There are many ways for a band to make themselves memorable. Trying to tailor a new, modern dress for a rather old-fashioned genre like the blues is definitely one of them. With its first album Killer Wails The Mountain Man Band creates a contemporary access to the diversified world of blues rock and found thereby a niche, the Irish musical landscape can only benefit from.

Even though the album contains only four songs, it has already crystallized the path this band wants to walk on: Hard drums, gritty vocals and simply designed tunes. This is anything else but surprising, according to Declan Keane, guitarist and singer of the band: “I’ve always been attracted to nice simple blues and folk music like Robert Johnson and electric stuff by artists like R.L. Burnside. It’s usually very simple concepts that can stand alone without any other instruments. I try and bring that kind of feel to the band, and the music can usually be played on a single acoustic without losing too much.”

The album’s acoustic version of ‘Shot My Gun’ might be the best piece for proving his intentions. Soft and gentle but with rapid pace the fingers fly over the guitar strings while Keane sings with his characteristic grittiness. In fact, in some ways this song might even be the hidden core of the album, since it boils the band’s naturalness and ease down to an essence. The track ‘Bang Bang’, however, distinguishes itself with its hard drums, which unfortunately pushes the other musical components too much into the background. ‘Play The Song’ stands out through its well-balanced compositions and its catchy tunes which makes it to the album’s most mass suitability track and therefore something what describes another important part of The Mountain Man Band’s intention as Keane describes it: “We want to to create music that makes you want to move along to a groove and we are trying to make it relevant and interesting to people who aren’t usually drawn to that kind of thing. ”

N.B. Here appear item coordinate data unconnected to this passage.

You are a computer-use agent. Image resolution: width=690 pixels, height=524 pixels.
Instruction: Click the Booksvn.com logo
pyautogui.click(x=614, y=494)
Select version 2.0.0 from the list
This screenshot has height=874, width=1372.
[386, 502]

This can only work with one thing: Pure simplicity. While every song of Killer Wails has its own characteristic feature, it also gives Keane and his band colleague Pádraic Carter room for distinguishing themselves from other bands. The simplicity, however, has also its reasons as the band explains. Keane and Carter were friends, but separated when Keane decided to move to Canada for a while. When he returned to Ireland, the two friends met up again and made plans for their band project. “Two friends setting up a band!”, Declan remembers, “What could be simpler we thought!”. It still took them a whole year to finish their first album, though. “I think it took us a while to find the right system for writing”, Keane explains. “Also, Pádraic lives in Galway while I live in Dublin currently, so that brings its own challenges, but we make it work”

Even though the album Killer Wails sometimes lacks a bit of precision in production, it is a debut album which makes curious about the band’s hopefully near musical future. Its interpretation of blues-rock converted into its simple, gritty style constitutes a good basis for further artistic experiments. A well-done debut, even if it comes a little shorter than desired.